=== ACTIVITY ===
In the records below, find the line with "[Search] (327, 39)", then retype it and every following line exactly, stopping after the line with "Gedenkportal erstellen (527, 2567)". Leave the pictures out.

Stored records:
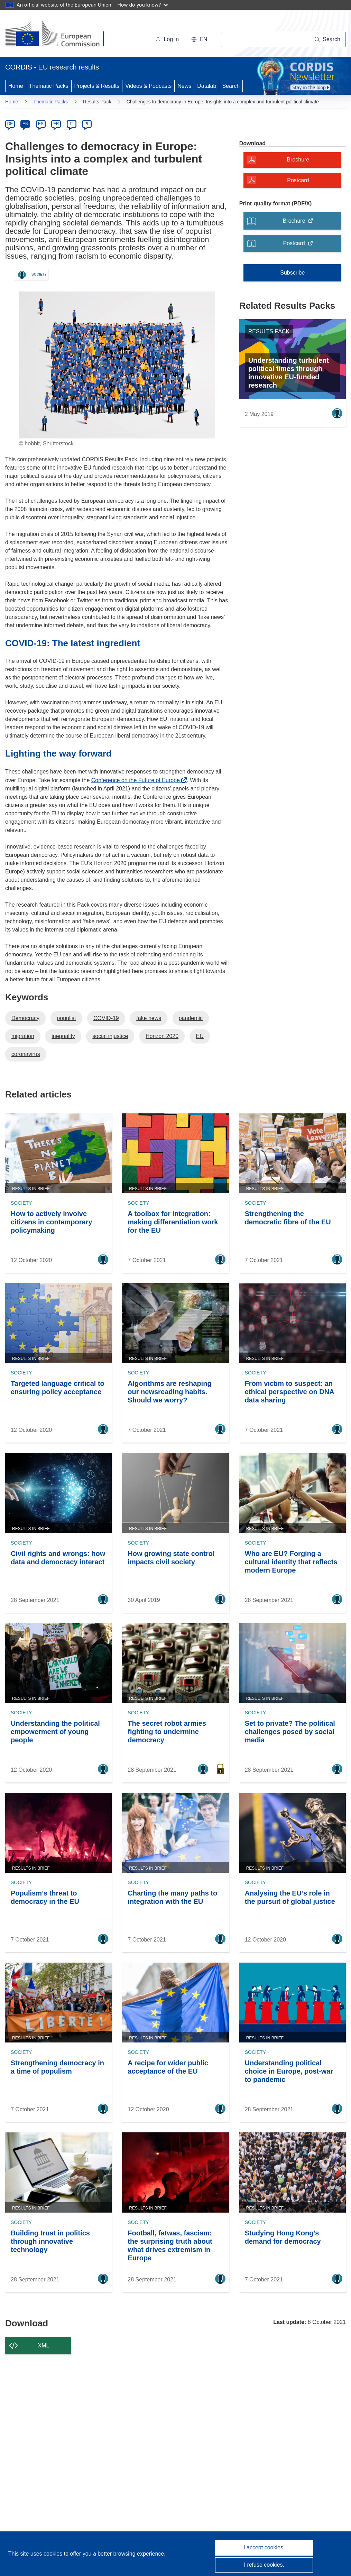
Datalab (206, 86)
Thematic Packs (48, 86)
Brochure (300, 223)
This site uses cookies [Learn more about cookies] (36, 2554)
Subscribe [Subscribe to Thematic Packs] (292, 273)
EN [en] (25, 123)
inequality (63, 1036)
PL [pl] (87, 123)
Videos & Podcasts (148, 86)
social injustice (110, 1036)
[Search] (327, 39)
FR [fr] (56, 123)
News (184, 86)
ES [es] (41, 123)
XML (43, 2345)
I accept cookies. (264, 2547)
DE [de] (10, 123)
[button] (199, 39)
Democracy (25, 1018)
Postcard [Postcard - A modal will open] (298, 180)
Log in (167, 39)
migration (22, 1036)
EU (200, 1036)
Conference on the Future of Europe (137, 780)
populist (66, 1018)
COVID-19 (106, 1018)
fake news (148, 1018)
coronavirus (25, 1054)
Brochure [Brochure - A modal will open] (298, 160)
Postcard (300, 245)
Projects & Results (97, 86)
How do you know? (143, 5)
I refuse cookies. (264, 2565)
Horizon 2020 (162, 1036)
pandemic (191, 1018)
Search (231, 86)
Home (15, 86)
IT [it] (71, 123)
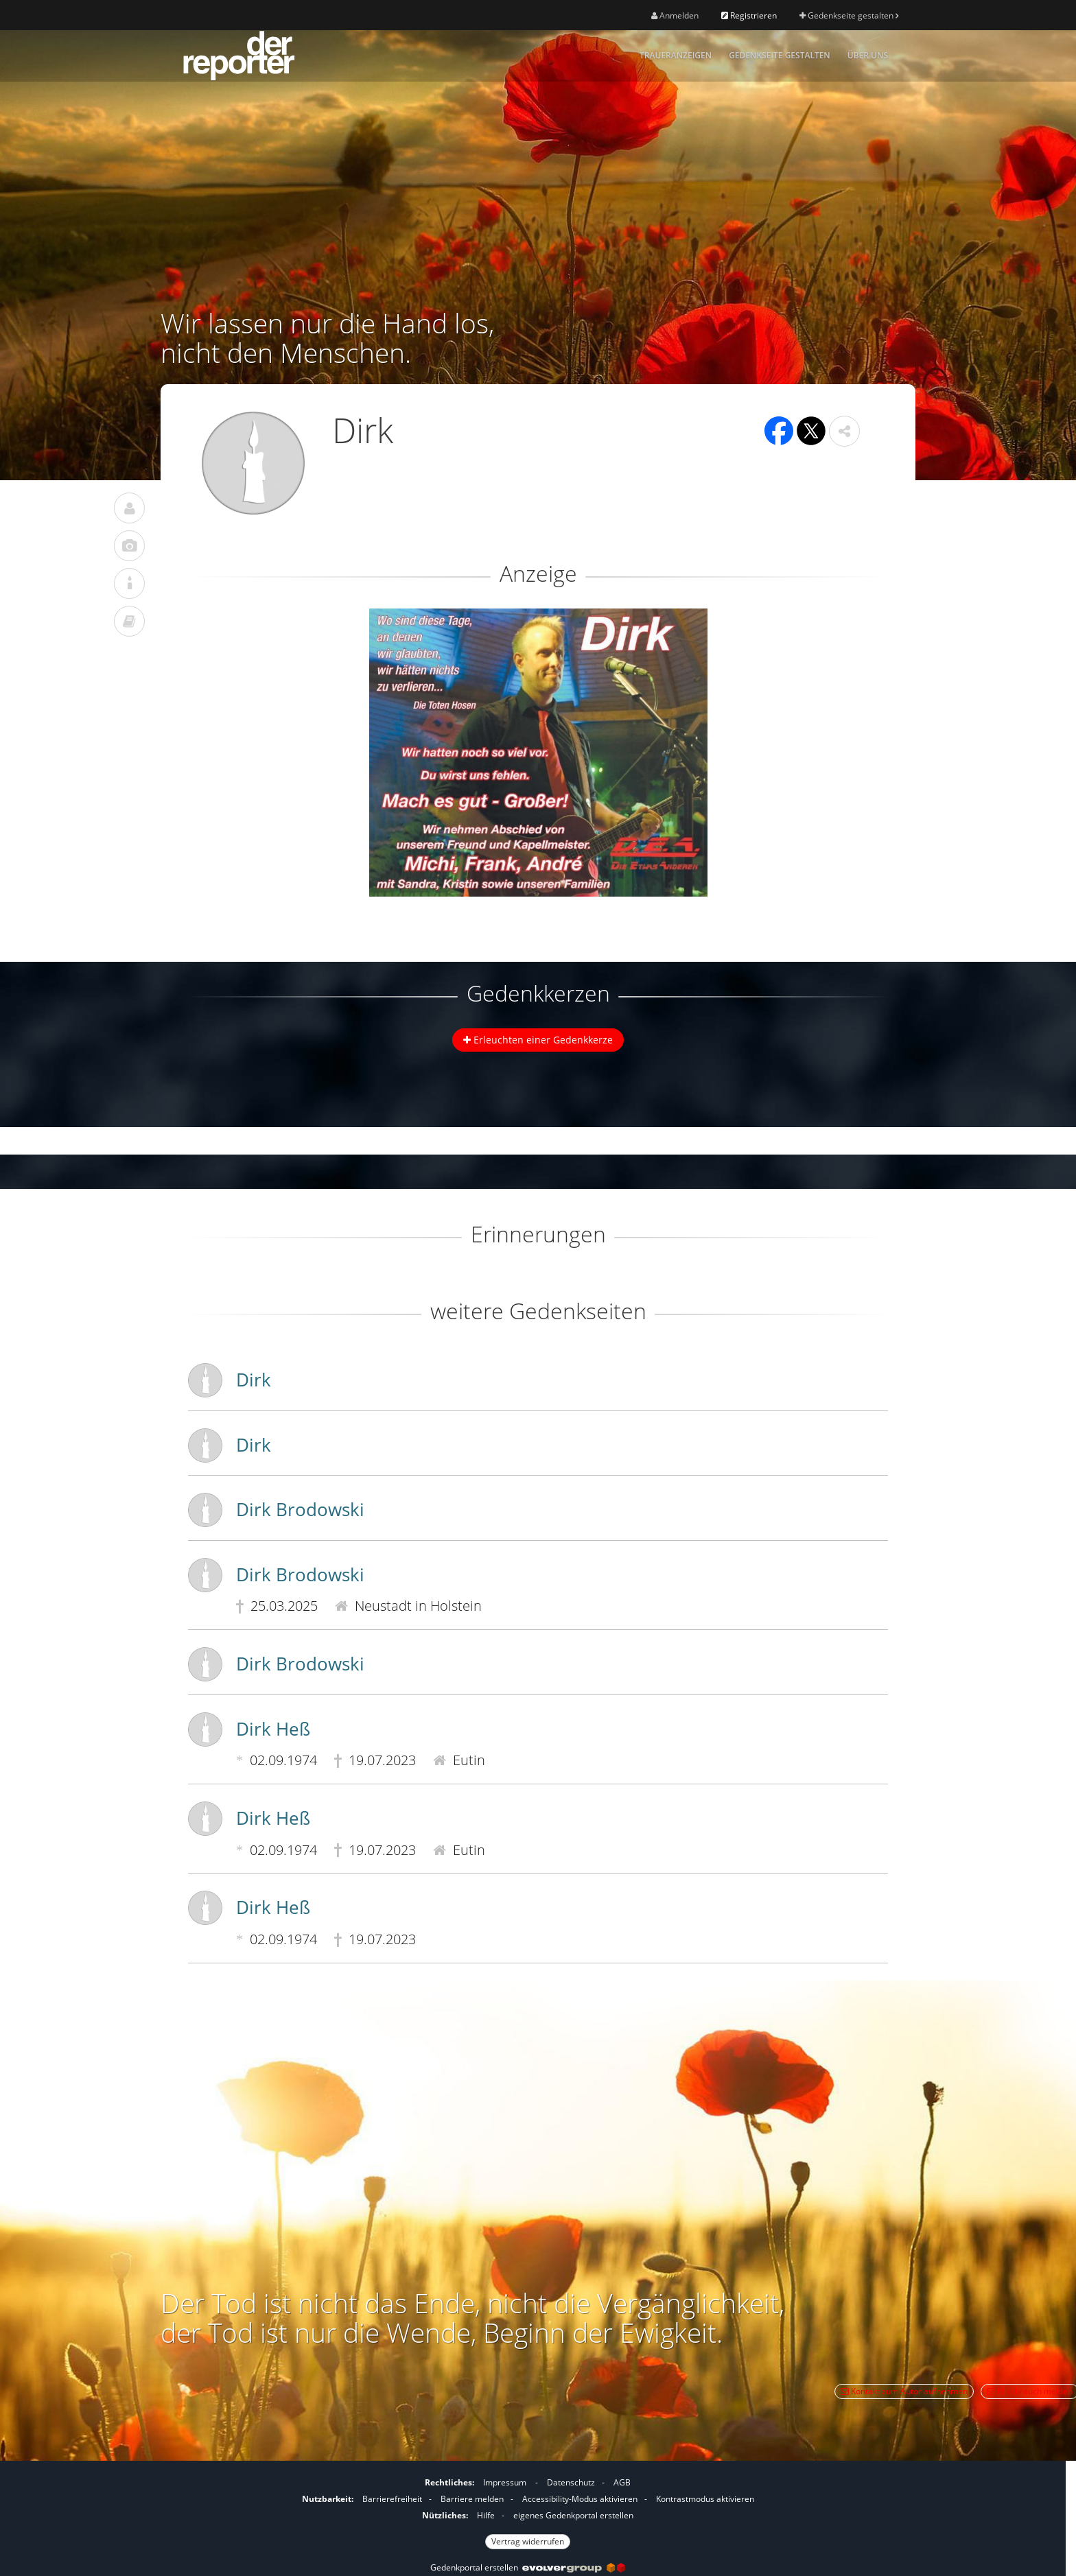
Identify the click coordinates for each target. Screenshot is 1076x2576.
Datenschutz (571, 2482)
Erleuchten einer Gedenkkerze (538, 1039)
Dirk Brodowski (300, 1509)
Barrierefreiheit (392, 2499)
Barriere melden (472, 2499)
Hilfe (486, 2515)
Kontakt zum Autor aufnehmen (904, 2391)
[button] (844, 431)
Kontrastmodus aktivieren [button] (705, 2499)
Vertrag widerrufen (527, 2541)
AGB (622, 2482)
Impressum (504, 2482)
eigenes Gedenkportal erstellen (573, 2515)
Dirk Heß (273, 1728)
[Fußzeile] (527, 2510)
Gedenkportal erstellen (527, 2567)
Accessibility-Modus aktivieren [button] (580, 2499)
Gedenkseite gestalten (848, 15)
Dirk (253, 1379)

=== RESPONSE AREA ===
[Search] (327, 39)
FR [fr] (56, 123)
News (184, 86)
ES [es] (41, 123)
XML (43, 2345)
I accept cookies. (264, 2547)
DE [de] (10, 123)
[button] (199, 39)
Democracy (25, 1018)
Postcard [Postcard - A modal will open] (298, 180)
Log in (167, 39)
migration (22, 1036)
EU (200, 1036)
Conference on the Future of Europe (137, 780)
populist (66, 1018)
COVID-19 (106, 1018)
fake news (148, 1018)
coronavirus (25, 1054)
Brochure [Brochure - A modal will open] (298, 160)
Postcard (300, 245)
Projects & Results (97, 86)
How do you know? (143, 5)
I refuse cookies. (264, 2565)
Horizon 2020 (162, 1036)
pandemic (191, 1018)
Search (231, 86)
Home (15, 86)
IT [it] (71, 123)
Identify the click coordinates for each target. Screenshot is 1076x2576.
Datenschutz (571, 2482)
Erleuchten einer Gedenkkerze (538, 1039)
Dirk Brodowski (300, 1509)
Barrierefreiheit (392, 2499)
Barriere melden (472, 2499)
Hilfe (486, 2515)
Kontakt zum Autor aufnehmen (904, 2391)
[button] (844, 431)
Kontrastmodus aktivieren [button] (705, 2499)
Vertrag widerrufen (527, 2541)
AGB (622, 2482)
Impressum (504, 2482)
eigenes Gedenkportal erstellen (573, 2515)
Dirk Heß (273, 1728)
[Fußzeile] (527, 2510)
Gedenkportal erstellen (527, 2567)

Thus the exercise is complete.